• _Your goal_:
The records that follow must be transcribed exactly, each one in full.

[[ Data extract, beginning ]]

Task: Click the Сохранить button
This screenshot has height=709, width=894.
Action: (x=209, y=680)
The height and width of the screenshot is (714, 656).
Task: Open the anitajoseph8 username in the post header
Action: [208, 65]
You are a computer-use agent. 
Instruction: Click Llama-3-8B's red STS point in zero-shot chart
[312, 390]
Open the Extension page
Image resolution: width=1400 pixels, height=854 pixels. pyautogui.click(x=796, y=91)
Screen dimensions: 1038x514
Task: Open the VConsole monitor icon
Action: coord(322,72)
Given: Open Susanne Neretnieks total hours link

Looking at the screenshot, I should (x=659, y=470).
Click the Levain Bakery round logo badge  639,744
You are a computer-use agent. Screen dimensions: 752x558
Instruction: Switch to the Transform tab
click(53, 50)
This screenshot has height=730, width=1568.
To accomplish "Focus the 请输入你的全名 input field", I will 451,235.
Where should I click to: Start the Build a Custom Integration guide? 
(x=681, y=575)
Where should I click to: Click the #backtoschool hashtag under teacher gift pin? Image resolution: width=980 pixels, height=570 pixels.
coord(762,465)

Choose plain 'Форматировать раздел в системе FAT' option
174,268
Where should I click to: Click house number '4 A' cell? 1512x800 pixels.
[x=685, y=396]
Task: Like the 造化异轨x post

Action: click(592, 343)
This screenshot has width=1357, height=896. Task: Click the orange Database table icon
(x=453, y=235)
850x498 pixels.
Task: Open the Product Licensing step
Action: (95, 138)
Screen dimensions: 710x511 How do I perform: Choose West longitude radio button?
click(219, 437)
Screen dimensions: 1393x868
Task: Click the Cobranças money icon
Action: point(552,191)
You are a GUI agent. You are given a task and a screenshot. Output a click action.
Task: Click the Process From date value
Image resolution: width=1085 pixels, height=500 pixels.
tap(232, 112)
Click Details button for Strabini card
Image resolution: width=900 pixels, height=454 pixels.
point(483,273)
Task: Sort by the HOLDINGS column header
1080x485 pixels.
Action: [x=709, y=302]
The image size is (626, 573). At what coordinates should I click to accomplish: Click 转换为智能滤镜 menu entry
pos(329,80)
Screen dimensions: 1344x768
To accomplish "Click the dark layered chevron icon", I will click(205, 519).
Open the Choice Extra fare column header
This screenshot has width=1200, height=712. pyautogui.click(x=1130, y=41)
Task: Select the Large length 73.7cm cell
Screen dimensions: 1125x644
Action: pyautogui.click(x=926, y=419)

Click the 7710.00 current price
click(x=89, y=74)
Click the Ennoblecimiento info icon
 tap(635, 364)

[[ Data extract, end ]]

• _Task output_:
Task: Click the Сохранить button
This screenshot has height=709, width=894.
Action: (x=209, y=680)
The height and width of the screenshot is (714, 656).
Task: Open the anitajoseph8 username in the post header
Action: [208, 65]
You are a computer-use agent. 
Instruction: Click Llama-3-8B's red STS point in zero-shot chart
[312, 390]
Open the Extension page
Image resolution: width=1400 pixels, height=854 pixels. pyautogui.click(x=796, y=91)
Screen dimensions: 1038x514
Task: Open the VConsole monitor icon
Action: coord(322,72)
Given: Open Susanne Neretnieks total hours link

Looking at the screenshot, I should (x=659, y=470).
Click the Levain Bakery round logo badge  639,744
You are a computer-use agent. Screen dimensions: 752x558
Instruction: Switch to the Transform tab
click(53, 50)
This screenshot has height=730, width=1568.
To accomplish "Focus the 请输入你的全名 input field", I will 451,235.
Where should I click to: Start the Build a Custom Integration guide? 
(x=681, y=575)
Where should I click to: Click the #backtoschool hashtag under teacher gift pin? Image resolution: width=980 pixels, height=570 pixels.
coord(762,465)

Choose plain 'Форматировать раздел в системе FAT' option
174,268
Where should I click to: Click house number '4 A' cell? 1512x800 pixels.
[x=685, y=396]
Task: Like the 造化异轨x post

Action: click(592, 343)
This screenshot has width=1357, height=896. Task: Click the orange Database table icon
(x=453, y=235)
850x498 pixels.
Task: Open the Product Licensing step
Action: (95, 138)
Screen dimensions: 710x511 How do I perform: Choose West longitude radio button?
click(219, 437)
Screen dimensions: 1393x868
Task: Click the Cobranças money icon
Action: point(552,191)
You are a GUI agent. You are given a task and a screenshot. Output a click action.
Task: Click the Process From date value
Image resolution: width=1085 pixels, height=500 pixels.
tap(232, 112)
Click Details button for Strabini card
Image resolution: width=900 pixels, height=454 pixels.
point(483,273)
Task: Sort by the HOLDINGS column header
1080x485 pixels.
Action: [x=709, y=302]
The image size is (626, 573). At what coordinates should I click to accomplish: Click 转换为智能滤镜 menu entry
pos(329,80)
Screen dimensions: 1344x768
To accomplish "Click the dark layered chevron icon", I will click(205, 519).
Open the Choice Extra fare column header
This screenshot has width=1200, height=712. pyautogui.click(x=1130, y=41)
Task: Select the Large length 73.7cm cell
Screen dimensions: 1125x644
Action: pyautogui.click(x=926, y=419)

Click the 7710.00 current price
click(x=89, y=74)
Click the Ennoblecimiento info icon
 tap(635, 364)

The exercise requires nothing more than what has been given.